Focal ablation technologies are routinely used in the clinical management of inoperable solid tumors but often result in incomplete ablations leading to high recurrence rates. Adjuvant therapies capable of safely eliminating residual tumor cells are therefore of great clinical interest. Interleukin 12 (IL-12) is a potent antitumor cytokine that can be localized intratumorally through coformulation with viscous biopolymers including chitosan (CS) solutions. The objective of this research was to determine if localized immunotherapy with CS/IL-12 could prevent tumor recurrence after cryoablation (CA). Tumor recurrence, overall survival, and protective immunity were assessed. Systemic immunity was evaluated in spontaneously metastatic and bilateral tumor models. Temporal bulk RNA sequencing was performed on tumor and draining lymph node samples. In multiple murine tumor models, the addition of CS/IL-12 to CA reduced recurrence rates by 30–55%. Altogether, this cryo-immunotherapy induced complete durable regression of large tumors in 80–100% of treated animals. Mice treated with CA plus adjuvant CS/IL-12 were partially or completely protected from tumor rechallenge. Systemically, CS/IL-12 prevented lung metastases when delivered as a neoadjuvant to CA. However, CA plus CS/IL-12 had minimal antitumor activity against established, untreated abscopal tumors. Adjuvant anti-PD-1 therapy delayed the growth of abscopal tumors. Transcriptome analyses revealed early immunological changes in the dLN, followed by a significant increase in gene expression associated with immune suppression and regulation.

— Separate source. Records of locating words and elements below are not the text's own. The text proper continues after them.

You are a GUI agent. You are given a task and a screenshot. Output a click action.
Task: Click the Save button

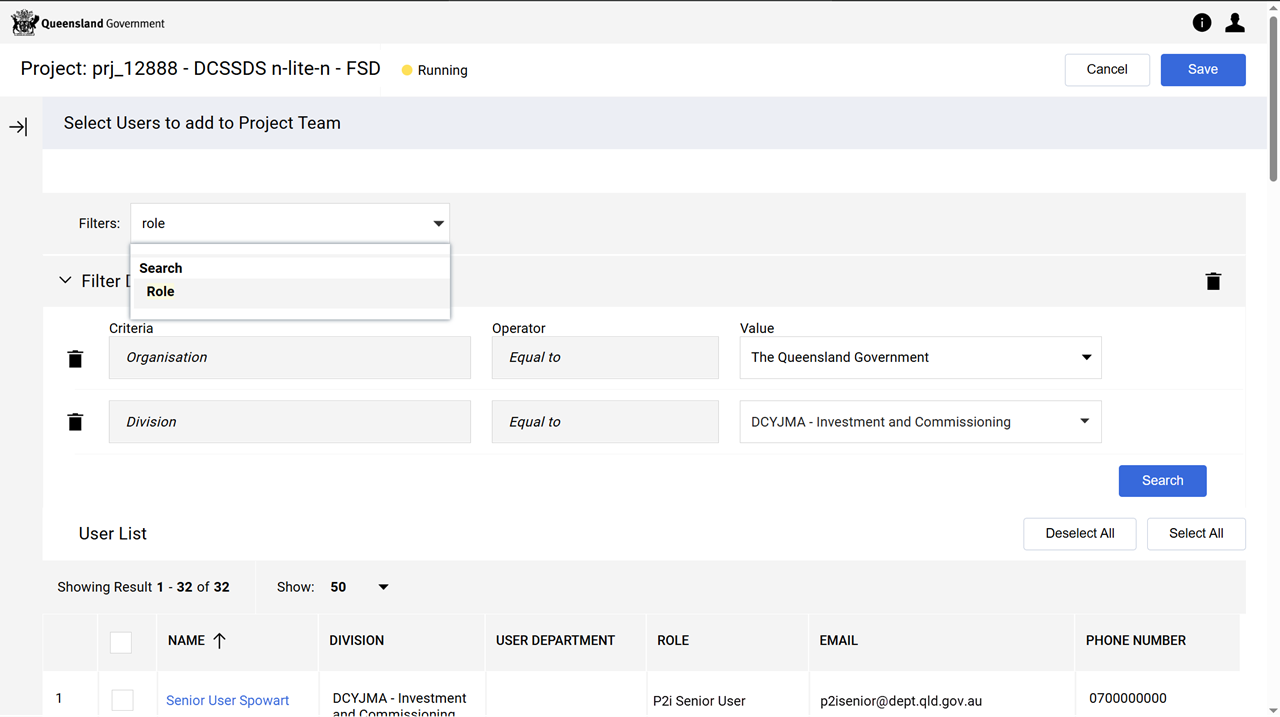tap(1202, 70)
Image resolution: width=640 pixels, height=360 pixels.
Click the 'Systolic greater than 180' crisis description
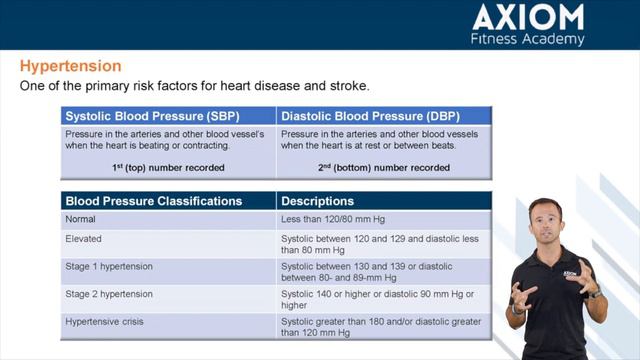pyautogui.click(x=381, y=327)
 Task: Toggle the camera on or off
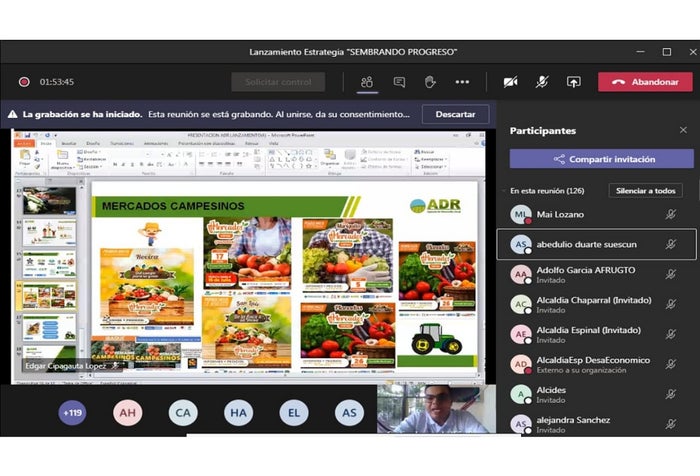[x=510, y=82]
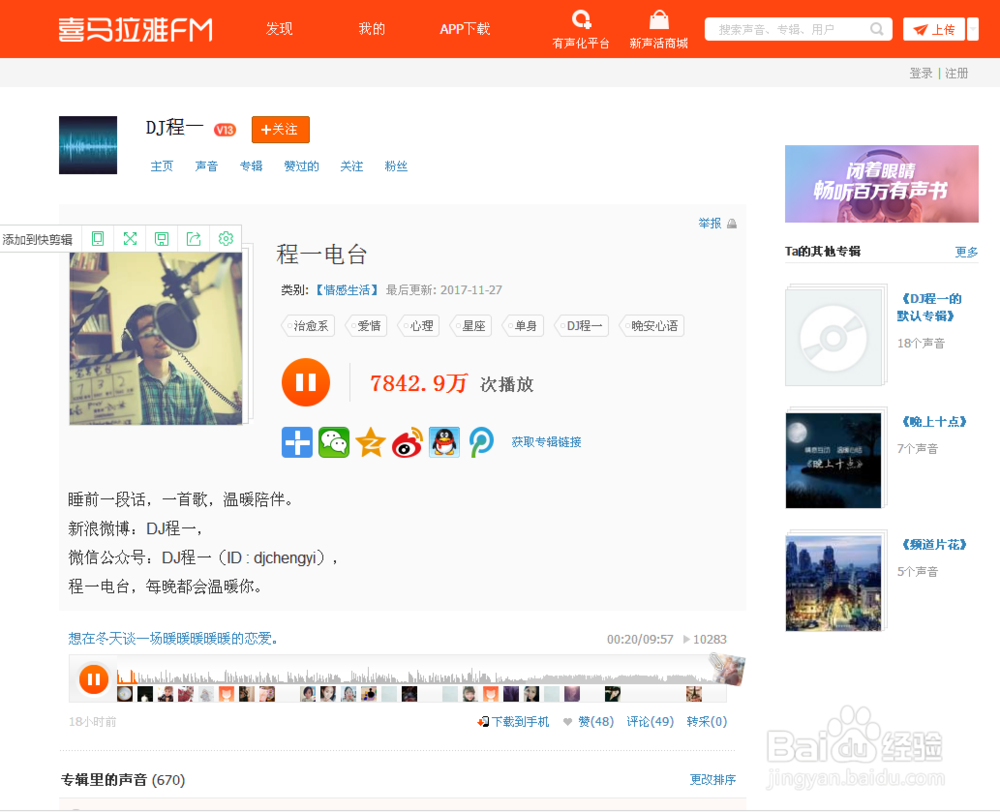Seek within the track waveform progress bar
This screenshot has height=812, width=1000.
[420, 672]
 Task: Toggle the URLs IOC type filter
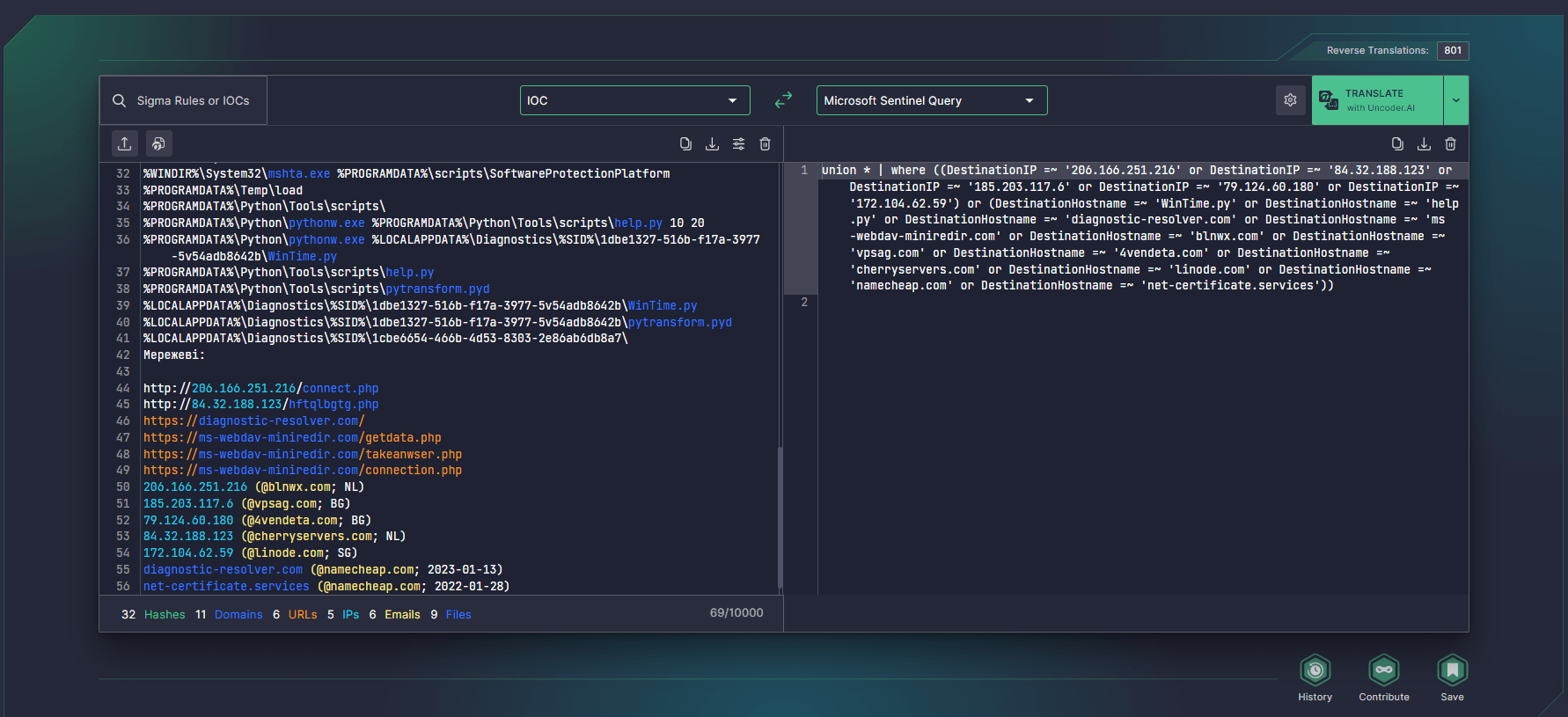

Cryo-immunotherapy with localized CS/IL-12 reduces recurrences and enhances the elimination of large primary tumors. This focal combination therapy also induces significant systemic antitumor immunity although further studies are necessary.

MC38 tumors were implanted subcutaneously in the right flanks of female C57BL/6 mice as described above. When tumor volumes measured between 200–500 mm³, CA was performed and CS/IL-12 was intratumorally injected within an hour after CA. Mice were euthanized 3 days and 7 days post-ablation to harvest tumor tissues and tumor-draining inguinal lymph nodes (dLNs). To obtain cell suspensions, dLNs were homogenized through 40 µm mesh strainers with complete T cell media. Tumor tissues were first minced into approximately 0.5 cm squares before treatment with 5X Triple Enzyme Solution (collagenase type IV 10 mg/ml, hyaluronidase 1 mg/ml, and DNase 20,000 units final concentration in Hank’s Buffered Saline Solution) for 30 minutes at 37°C with magnetic bar stirring. The resulting homogenate was filtered through a 70 µm mesh strainer into a clean tube to achieve the final cell suspension.

Total RNA was extracted from the cell suspension using the GeneJET RNA Purification Kit (ThermoFisher cat #K0731) according to the manufacturer’s protocol. Briefly, Lysis Buffer supplemented with β-mercaptoethanol and then ethanol (99%) was added to the cell suspension and vortexed. The lysate was then loaded onto the purification spin column and washed twice before eluting with nuclease-free water. Samples were sent to BGI Genomics (Hong Kong, China) to perform transcriptome sequencing using their DNBSEQ^TM platform using a read length of 100 paired-end base pairs. Data analysis was performed using the BGI software platform, Dr. Tom.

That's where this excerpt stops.